PGS private placement


NOT FOR RELEASE, PUBLICATION OR DISTRIBUTION, IN WHOLE OR IN PART DIRECTLY OR INDIRECTLY, IN AUSTRALIA, CANADA, HONG KONG, JAPAN OR THE UNITED STATES
 
 
Oslo, Norway May 27, 2009:
Petroleum Geo-Services ASA ("PGS" or the "Company") has decided to effect a private placement directed towards professional Norwegian and international investors after the close of Oslo Børs today. The private placement comprises of up to 17,999,999 new shares and up to 3,625,223 treasury shares and the price in the private placement will be determined through an accelerated book-building process.
 
The purpose of the private placement is to strengthen the Company's balance sheet. Together with the Company's previously announced plans for asset sales, which are targeting proceeds of USD 200 million, the private placement will better position PGS in a more challenging market.
 
The private placement will amount to up to 21,625,222 shares, of which the number of new shares will comprise of up to 17,999,999 shares equivalent of up to approximately 9.99% of the current number of outstanding shares of the Company.

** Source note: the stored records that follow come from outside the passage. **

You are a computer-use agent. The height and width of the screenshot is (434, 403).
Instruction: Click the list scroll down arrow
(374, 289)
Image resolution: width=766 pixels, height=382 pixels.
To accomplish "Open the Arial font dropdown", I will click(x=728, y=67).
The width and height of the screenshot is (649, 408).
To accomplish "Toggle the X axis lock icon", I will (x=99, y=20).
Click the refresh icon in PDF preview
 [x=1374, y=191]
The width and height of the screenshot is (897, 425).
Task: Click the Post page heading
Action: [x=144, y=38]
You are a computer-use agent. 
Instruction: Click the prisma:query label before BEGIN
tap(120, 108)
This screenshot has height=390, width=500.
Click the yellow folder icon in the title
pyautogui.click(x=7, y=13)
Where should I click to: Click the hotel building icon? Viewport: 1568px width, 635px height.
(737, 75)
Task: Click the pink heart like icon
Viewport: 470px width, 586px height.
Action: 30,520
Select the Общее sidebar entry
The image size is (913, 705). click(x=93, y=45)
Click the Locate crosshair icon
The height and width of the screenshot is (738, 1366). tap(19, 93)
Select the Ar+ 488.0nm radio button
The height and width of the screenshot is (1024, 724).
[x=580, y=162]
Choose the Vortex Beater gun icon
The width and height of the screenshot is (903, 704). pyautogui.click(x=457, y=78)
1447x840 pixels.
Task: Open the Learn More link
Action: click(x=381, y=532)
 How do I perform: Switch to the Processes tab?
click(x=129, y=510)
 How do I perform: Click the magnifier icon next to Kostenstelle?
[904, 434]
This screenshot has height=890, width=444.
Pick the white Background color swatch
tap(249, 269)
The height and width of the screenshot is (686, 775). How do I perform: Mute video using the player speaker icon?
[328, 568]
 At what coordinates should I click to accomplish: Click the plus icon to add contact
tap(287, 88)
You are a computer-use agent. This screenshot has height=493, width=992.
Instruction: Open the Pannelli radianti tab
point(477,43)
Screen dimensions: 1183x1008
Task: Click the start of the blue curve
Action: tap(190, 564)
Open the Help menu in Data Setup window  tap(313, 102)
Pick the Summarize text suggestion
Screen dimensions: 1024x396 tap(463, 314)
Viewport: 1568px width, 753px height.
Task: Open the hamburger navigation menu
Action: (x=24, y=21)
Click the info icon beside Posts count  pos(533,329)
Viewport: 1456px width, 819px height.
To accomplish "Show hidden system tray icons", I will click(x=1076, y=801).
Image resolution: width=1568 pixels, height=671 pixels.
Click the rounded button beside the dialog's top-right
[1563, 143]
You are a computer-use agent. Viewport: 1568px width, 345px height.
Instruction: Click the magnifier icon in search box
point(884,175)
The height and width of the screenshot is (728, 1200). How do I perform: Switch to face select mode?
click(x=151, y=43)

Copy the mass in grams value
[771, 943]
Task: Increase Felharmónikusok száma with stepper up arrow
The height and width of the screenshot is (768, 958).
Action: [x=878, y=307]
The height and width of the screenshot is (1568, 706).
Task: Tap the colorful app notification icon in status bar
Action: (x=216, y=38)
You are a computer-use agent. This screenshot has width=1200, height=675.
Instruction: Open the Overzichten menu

Any such new shares will be issued in accordance with the Board proxy established at the Company's Annual General Meeting held on May 14, 2009.
 
The minimum order in the private placement has been set to the number of shares that equals an aggregate purchase price of at least the equivalent of NOK 2,000,000.
 
The book-building period opens today (May 27, 2009) at 17:30 CET and closes on May 28, 2009 at 08:30 CET. The managers may, however, at any time resolve to close or extend the book building period at their own discretion, but it will in no event close earlier than May 27, 2009 at 18:30 CET.
 
PGS has retained ABG Sundal Collier Norge ASA as global coordinator and sole bookrunner, and DnB NOR Markets and SEB Enskilda as lead managers for the private placement.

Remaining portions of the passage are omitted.